#### Information given
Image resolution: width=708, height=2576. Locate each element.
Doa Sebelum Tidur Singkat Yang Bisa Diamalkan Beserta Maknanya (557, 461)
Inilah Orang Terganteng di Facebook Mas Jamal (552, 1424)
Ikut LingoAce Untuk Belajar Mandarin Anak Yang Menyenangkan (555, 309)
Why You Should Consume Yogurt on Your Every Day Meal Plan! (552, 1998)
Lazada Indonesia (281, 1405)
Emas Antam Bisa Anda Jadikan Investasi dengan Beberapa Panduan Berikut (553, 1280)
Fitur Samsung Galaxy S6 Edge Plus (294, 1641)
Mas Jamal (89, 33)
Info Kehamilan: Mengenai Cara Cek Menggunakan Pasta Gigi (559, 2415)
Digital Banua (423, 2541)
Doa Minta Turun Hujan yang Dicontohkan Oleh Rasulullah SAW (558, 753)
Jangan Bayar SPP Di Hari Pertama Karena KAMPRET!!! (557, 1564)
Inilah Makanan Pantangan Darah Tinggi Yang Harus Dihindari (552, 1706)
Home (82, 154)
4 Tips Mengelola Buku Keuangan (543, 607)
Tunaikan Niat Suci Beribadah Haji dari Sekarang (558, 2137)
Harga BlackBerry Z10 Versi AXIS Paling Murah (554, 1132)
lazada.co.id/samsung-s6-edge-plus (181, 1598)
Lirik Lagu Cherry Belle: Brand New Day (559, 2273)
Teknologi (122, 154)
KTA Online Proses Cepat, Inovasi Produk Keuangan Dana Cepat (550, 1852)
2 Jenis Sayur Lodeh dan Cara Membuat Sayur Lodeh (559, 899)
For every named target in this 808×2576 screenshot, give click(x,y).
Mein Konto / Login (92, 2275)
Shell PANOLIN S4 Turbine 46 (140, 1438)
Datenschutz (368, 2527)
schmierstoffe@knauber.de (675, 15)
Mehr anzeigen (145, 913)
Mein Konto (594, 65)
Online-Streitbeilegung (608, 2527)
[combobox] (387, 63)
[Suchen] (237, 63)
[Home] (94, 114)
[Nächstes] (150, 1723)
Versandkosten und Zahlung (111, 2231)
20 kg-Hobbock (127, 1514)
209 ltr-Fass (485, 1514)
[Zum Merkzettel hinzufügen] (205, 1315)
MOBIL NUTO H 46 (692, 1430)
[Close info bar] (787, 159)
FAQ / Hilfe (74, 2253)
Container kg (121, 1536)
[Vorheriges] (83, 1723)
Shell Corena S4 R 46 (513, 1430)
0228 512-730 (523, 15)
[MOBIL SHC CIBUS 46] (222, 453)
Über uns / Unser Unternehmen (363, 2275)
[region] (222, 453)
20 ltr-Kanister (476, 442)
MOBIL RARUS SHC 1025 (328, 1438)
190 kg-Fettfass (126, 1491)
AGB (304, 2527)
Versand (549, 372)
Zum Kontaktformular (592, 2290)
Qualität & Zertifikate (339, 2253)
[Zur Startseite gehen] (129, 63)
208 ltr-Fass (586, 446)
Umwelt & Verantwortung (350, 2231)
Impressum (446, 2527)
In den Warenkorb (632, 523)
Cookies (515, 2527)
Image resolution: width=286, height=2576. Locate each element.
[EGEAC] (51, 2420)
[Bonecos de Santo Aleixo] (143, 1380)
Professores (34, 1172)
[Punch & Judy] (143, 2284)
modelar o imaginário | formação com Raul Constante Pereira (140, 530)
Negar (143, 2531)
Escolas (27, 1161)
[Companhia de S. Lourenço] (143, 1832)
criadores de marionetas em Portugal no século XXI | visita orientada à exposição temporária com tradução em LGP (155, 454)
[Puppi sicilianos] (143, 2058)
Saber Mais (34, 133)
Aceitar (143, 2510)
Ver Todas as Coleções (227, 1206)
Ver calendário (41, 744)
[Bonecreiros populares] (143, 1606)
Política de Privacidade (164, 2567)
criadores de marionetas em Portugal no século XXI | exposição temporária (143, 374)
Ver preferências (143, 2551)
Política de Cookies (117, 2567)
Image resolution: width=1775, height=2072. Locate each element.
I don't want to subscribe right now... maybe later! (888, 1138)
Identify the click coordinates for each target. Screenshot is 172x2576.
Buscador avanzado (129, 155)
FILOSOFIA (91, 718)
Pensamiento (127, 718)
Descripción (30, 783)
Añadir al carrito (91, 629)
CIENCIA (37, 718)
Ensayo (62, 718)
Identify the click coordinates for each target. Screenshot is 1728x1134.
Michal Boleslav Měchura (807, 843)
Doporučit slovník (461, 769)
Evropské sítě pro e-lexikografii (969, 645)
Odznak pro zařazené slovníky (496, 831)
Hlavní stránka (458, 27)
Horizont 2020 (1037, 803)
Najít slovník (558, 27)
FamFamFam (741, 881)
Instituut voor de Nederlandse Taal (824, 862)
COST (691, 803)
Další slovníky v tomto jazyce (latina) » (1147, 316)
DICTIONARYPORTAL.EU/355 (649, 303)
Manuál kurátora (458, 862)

#### Task instructions
A word-for-word repeat of the full data is needed.

#### Written response
Image resolution: width=708, height=2576. Locate each element.
Doa Sebelum Tidur Singkat Yang Bisa Diamalkan Beserta Maknanya (557, 461)
Inilah Orang Terganteng di Facebook Mas Jamal (552, 1424)
Ikut LingoAce Untuk Belajar Mandarin Anak Yang Menyenangkan (555, 309)
Why You Should Consume Yogurt on Your Every Day Meal Plan! (552, 1998)
Lazada Indonesia (281, 1405)
Emas Antam Bisa Anda Jadikan Investasi dengan Beberapa Panduan Berikut (553, 1280)
Fitur Samsung Galaxy S6 Edge Plus (294, 1641)
Mas Jamal (89, 33)
Info Kehamilan: Mengenai Cara Cek Menggunakan Pasta Gigi (559, 2415)
Digital Banua (423, 2541)
Doa Minta Turun Hujan yang Dicontohkan Oleh Rasulullah SAW (558, 753)
Jangan Bayar SPP Di Hari Pertama Karena KAMPRET!!! (557, 1564)
Inilah Makanan Pantangan Darah Tinggi Yang Harus Dihindari (552, 1706)
Home (82, 154)
4 Tips Mengelola Buku Keuangan (543, 607)
Tunaikan Niat Suci Beribadah Haji dari Sekarang (558, 2137)
Harga BlackBerry Z10 Versi AXIS Paling Murah (554, 1132)
lazada.co.id/samsung-s6-edge-plus (181, 1598)
Lirik Lagu Cherry Belle: Brand New Day (559, 2273)
Teknologi (122, 154)
KTA Online Proses Cepat, Inovasi Produk Keuangan Dana Cepat (550, 1852)
2 Jenis Sayur Lodeh dan Cara Membuat Sayur Lodeh (559, 899)
For every named target in this 808×2576 screenshot, give click(x,y).
Mein Konto / Login (92, 2275)
Shell PANOLIN S4 Turbine 46 (140, 1438)
Datenschutz (368, 2527)
schmierstoffe@knauber.de (675, 15)
Mehr anzeigen (145, 913)
Mein Konto (594, 65)
Online-Streitbeilegung (608, 2527)
[combobox] (387, 63)
[Suchen] (237, 63)
[Home] (94, 114)
[Nächstes] (150, 1723)
Versandkosten und Zahlung (111, 2231)
20 kg-Hobbock (127, 1514)
209 ltr-Fass (485, 1514)
[Zum Merkzettel hinzufügen] (205, 1315)
MOBIL NUTO H 46 (692, 1430)
[Close info bar] (787, 159)
FAQ / Hilfe (74, 2253)
Container kg (121, 1536)
[Vorheriges] (83, 1723)
Shell Corena S4 R 46 (513, 1430)
0228 512-730 (523, 15)
[MOBIL SHC CIBUS 46] (222, 453)
Über uns / Unser Unternehmen (363, 2275)
[region] (222, 453)
20 ltr-Kanister (476, 442)
MOBIL RARUS SHC 1025 (328, 1438)
190 kg-Fettfass (126, 1491)
AGB (304, 2527)
Versand (549, 372)
Zum Kontaktformular (592, 2290)
Qualität & Zertifikate (339, 2253)
[Zur Startseite gehen] (129, 63)
208 ltr-Fass (586, 446)
Umwelt & Verantwortung (350, 2231)
Impressum (446, 2527)
In den Warenkorb (632, 523)
Cookies (515, 2527)
Image resolution: width=286, height=2576. Locate each element.
[EGEAC] (51, 2420)
[Bonecos de Santo Aleixo] (143, 1380)
Professores (34, 1172)
[Punch & Judy] (143, 2284)
modelar o imaginário | formação com Raul Constante Pereira (140, 530)
Negar (143, 2531)
Escolas (27, 1161)
[Companhia de S. Lourenço] (143, 1832)
criadores de marionetas em Portugal no século XXI | visita orientada à exposição temporária com tradução em LGP (155, 454)
[Puppi sicilianos] (143, 2058)
Saber Mais (34, 133)
Aceitar (143, 2510)
Ver Todas as Coleções (227, 1206)
Ver calendário (41, 744)
[Bonecreiros populares] (143, 1606)
Política de Privacidade (164, 2567)
criadores de marionetas em Portugal no século XXI | exposição temporária (143, 374)
Ver preferências (143, 2551)
Política de Cookies (117, 2567)
Image resolution: width=1775, height=2072. Locate each element.
I don't want to subscribe right now... maybe later! (888, 1138)
Identify the click coordinates for each target. Screenshot is 172x2576.
Buscador avanzado (129, 155)
FILOSOFIA (91, 718)
Pensamiento (127, 718)
Descripción (30, 783)
Añadir al carrito (91, 629)
CIENCIA (37, 718)
Ensayo (62, 718)
Identify the click coordinates for each target. Screenshot is 1728x1134.
Michal Boleslav Měchura (807, 843)
Doporučit slovník (461, 769)
Evropské sítě pro e-lexikografii (969, 645)
Odznak pro zařazené slovníky (496, 831)
Hlavní stránka (458, 27)
Horizont 2020 (1037, 803)
Najít slovník (558, 27)
FamFamFam (741, 881)
Instituut voor de Nederlandse Taal (824, 862)
COST (691, 803)
Další slovníky v tomto jazyce (latina) » (1147, 316)
DICTIONARYPORTAL.EU/355 (649, 303)
Manuál kurátora (458, 862)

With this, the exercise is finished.